**练习说明**:
- a) 下面正文中的这句话译成英语是什么：“由于 Retron 在细菌中有产生单股 DNA 的能力，该研究团队开始研究其基因编辑功能。”
- b) 以下说法是否与下面的正文相符？逐项回答“是”或“否”，并引用正文中起决定作用的原话。
(i) RLR 是哈佛大学Wyss生物启发工程研究所的研究团队建立的。
(ii) RLR 通过切断 DNA 来产生基因变异。
(iii) 最初，超过一半带有 Retron 重组系统的大肠杆菌掺入了所需的变异。

**正文**:
-----

超越 CRISPR？新颖基因编辑 Retron 诞生！| GeneOnline News

在基因编辑中，CRISPR-Cas9 为当今最著名的技术之一。它比以前使用的技术更准确，并且具有广泛的潜在应用，包含各种单基因遗传性疾病治疗。然而，要大量交付 CRISPR-Cas9 材料仍然很困难，以及切割 DNA 双股的分子剪刀 Cas9 可能会切错位点，导致脱靶效应，进而发生不可逆且不可预期的伤害。

近日，哈佛大学Wyss生物启发工程研究所的研究团队建立了一种新的基因编辑工具 Retron Library Recombineering（RLR）。RLR 使用细菌 DNA 片段 Retron，来产生单股 DNA 片段。它透过在细胞复制其基因体时引入另一种DNA来执行诱饵转换，进而有效地产生基因变异而不会破坏 DNA。RLR 同时生成多达数百万个变异，并“编码”变异细胞，以便可以一次筛选整个文库，进而可以轻松生成和分析大量数据，使科学家们同时进行数百万个基因实验。相关研究结果刊登于《Proceedings of the National Academy of Sciences》。

Retron Library Recombineering

由于 Retron 在细菌中有产生单股 DNA 的能力，该研究团队开始研究其基因编辑功能。

他们为了确认能否透过 Retron 来完成有效重组，他们首先建立了细菌DNA的环状质体，该质体包含位于 Retron 序列中的抗生素抗药性基因，以及一个单股黏合蛋白（single-stranded annealing protein, SSAP）基因，可以将 Retron 序列整合入细菌基因组。他们将这些 Retron 质体插入到大肠杆菌（E. coli ）中，以查看在 20 代细胞复制后该基因是否成功整合到其基因组中。最初，少于 0.1％的带有 Retron 重组系统的大肠杆菌掺入了所需的变异。

-----

**记录信息**:
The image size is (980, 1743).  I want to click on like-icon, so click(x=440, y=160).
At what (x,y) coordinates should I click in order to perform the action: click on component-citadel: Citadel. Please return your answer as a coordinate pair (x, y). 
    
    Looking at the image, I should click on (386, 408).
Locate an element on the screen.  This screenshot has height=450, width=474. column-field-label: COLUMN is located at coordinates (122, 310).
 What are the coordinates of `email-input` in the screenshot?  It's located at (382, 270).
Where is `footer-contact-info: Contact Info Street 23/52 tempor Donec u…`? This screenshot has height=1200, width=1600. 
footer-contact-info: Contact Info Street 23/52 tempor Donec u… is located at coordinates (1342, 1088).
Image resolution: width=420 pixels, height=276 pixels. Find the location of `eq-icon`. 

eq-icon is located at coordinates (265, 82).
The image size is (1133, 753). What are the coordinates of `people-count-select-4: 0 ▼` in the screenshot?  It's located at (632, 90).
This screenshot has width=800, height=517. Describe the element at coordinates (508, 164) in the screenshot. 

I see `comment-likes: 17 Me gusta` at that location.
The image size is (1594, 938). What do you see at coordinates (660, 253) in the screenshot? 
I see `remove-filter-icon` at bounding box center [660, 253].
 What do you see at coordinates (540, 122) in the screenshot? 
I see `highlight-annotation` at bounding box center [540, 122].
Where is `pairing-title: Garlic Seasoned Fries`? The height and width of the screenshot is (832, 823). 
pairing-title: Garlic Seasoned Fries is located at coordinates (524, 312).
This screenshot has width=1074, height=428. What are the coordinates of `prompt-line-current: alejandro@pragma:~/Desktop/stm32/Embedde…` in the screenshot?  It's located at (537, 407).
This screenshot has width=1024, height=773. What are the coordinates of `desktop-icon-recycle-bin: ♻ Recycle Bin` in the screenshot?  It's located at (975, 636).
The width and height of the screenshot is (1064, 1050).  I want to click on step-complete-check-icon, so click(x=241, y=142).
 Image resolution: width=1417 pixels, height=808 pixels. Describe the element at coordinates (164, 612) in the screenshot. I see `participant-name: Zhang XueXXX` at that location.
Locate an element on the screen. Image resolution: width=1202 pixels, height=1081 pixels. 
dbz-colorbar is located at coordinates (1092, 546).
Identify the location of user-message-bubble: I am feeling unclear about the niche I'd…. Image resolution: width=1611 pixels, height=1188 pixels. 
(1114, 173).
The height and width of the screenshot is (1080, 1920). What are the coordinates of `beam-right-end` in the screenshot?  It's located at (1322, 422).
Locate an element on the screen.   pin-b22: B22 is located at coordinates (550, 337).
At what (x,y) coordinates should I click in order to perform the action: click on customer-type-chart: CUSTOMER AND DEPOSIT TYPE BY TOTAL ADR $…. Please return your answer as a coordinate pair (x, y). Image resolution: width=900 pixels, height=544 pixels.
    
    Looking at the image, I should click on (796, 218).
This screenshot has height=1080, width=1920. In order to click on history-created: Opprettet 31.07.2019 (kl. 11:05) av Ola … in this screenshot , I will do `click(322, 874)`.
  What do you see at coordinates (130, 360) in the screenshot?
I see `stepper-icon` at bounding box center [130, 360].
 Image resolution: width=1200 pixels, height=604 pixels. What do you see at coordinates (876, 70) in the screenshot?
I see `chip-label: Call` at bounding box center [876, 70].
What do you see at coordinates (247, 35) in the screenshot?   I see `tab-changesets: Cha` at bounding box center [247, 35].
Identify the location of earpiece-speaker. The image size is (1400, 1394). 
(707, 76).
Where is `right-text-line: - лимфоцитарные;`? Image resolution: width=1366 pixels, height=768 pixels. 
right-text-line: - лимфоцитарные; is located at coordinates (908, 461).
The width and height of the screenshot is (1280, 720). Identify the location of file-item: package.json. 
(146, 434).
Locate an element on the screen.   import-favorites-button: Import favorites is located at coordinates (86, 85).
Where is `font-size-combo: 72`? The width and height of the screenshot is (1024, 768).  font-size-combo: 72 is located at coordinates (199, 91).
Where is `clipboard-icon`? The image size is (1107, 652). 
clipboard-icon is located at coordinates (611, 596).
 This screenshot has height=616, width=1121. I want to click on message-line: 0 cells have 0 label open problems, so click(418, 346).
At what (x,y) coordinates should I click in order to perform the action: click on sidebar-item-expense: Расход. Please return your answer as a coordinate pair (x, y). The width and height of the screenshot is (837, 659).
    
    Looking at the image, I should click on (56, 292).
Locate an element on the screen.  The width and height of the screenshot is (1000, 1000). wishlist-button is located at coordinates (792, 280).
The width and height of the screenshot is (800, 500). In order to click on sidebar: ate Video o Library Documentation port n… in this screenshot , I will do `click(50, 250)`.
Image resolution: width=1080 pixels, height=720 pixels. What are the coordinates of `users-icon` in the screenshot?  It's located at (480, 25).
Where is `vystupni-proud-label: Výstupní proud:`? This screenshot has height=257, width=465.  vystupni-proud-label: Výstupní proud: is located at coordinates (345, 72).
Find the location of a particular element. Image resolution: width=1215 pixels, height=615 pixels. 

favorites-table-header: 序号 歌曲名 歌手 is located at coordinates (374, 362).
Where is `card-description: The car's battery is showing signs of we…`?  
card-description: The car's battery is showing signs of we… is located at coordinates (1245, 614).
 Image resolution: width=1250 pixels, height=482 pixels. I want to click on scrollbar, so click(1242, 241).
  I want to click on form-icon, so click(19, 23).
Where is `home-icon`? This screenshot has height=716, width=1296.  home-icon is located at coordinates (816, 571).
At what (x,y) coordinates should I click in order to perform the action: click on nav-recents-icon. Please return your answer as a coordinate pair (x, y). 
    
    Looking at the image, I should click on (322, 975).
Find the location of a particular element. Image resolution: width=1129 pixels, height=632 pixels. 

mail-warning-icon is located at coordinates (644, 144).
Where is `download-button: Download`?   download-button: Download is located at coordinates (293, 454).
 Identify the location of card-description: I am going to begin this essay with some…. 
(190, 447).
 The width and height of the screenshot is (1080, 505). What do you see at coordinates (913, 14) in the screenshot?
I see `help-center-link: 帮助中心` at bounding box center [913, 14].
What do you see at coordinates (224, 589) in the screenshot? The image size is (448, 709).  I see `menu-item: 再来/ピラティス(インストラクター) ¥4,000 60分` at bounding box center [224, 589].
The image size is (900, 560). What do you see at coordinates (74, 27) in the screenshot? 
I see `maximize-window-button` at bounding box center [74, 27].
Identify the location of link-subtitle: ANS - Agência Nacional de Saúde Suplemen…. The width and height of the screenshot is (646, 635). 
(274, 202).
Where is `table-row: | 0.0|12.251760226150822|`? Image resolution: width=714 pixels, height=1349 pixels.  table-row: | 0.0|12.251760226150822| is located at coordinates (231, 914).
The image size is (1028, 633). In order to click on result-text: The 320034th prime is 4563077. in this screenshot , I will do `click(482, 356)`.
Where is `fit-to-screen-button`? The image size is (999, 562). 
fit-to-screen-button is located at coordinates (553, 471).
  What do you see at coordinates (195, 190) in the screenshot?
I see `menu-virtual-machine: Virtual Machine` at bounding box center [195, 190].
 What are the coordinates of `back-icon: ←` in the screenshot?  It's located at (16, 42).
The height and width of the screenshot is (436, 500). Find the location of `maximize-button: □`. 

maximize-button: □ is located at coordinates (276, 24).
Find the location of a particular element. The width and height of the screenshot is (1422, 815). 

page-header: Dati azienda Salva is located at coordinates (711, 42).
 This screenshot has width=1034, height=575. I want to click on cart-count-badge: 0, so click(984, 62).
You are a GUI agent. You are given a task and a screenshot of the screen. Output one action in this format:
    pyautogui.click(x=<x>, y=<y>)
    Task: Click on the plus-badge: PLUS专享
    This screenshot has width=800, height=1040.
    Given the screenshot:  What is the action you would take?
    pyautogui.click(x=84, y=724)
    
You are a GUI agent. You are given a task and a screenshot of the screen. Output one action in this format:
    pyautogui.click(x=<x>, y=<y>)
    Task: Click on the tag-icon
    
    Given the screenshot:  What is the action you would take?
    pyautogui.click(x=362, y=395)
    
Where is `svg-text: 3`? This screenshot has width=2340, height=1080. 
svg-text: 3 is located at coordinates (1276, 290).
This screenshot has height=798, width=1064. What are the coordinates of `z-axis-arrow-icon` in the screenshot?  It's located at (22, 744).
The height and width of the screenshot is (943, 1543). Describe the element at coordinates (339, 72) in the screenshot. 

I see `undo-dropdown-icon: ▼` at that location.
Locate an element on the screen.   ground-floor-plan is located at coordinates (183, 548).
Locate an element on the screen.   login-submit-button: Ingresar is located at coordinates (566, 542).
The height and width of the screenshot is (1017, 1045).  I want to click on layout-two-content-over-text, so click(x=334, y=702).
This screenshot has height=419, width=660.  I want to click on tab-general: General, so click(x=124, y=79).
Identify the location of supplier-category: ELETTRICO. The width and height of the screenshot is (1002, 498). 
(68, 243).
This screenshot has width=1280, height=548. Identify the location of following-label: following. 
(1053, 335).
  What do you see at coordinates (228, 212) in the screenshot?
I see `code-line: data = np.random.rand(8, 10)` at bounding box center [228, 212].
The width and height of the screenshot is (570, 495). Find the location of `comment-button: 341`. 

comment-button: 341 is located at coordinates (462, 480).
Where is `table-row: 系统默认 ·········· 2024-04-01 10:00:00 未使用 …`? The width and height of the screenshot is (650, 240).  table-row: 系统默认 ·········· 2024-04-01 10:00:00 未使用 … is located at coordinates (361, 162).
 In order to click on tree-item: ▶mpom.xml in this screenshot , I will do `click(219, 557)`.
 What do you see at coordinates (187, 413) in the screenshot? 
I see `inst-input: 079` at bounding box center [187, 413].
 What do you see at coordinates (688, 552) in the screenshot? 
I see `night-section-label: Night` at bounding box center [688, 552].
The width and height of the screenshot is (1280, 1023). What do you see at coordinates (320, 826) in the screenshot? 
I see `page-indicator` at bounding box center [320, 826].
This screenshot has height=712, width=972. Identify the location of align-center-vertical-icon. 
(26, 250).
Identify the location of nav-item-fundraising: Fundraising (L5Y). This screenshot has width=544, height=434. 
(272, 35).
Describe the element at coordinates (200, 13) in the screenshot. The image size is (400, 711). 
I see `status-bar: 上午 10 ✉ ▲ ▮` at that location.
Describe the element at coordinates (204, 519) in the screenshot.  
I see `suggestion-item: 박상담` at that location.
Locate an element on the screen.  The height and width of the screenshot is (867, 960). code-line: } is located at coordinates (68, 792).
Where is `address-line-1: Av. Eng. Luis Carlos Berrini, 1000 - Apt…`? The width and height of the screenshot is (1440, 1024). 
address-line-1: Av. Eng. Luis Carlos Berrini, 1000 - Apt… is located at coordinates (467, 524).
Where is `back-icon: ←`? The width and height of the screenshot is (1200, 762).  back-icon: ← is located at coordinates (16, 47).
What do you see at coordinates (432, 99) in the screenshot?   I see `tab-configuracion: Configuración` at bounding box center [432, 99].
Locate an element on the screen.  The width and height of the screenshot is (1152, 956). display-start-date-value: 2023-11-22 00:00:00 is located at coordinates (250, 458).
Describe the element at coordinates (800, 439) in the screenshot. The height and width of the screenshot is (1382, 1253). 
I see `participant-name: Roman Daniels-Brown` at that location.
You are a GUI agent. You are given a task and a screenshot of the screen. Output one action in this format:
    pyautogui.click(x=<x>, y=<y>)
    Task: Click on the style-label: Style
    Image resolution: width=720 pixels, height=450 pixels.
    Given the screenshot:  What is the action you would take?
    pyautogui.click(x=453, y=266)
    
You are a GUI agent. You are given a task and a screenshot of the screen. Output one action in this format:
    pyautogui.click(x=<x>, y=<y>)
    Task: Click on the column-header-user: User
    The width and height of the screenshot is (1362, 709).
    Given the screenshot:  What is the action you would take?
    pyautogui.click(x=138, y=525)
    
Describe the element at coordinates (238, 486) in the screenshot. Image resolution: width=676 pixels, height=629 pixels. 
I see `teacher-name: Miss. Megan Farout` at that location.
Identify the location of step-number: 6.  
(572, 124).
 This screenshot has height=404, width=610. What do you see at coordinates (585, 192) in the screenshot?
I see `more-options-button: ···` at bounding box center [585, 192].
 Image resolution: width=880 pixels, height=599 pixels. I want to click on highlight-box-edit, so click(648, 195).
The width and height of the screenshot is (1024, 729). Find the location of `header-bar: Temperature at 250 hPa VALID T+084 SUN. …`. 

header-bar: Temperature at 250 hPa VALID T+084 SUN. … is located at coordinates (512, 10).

-----

**参考答案**:
- a) Because Retron is able to produce single-stranded DNA in bacteria, the research team began to study its gene-editing function.

- b)
(i) 是。“哈佛大学Wyss生物启发工程研究所的研究团队建立了一种新的基因编辑工具 Retron Library Recombineering（RLR）”
(ii) 否。“有效地产生基因变异而不会破坏 DNA”
(iii) 否。“最初，少于 0.1％的带有 Retron 重组系统的大肠杆菌掺入了所需的变异”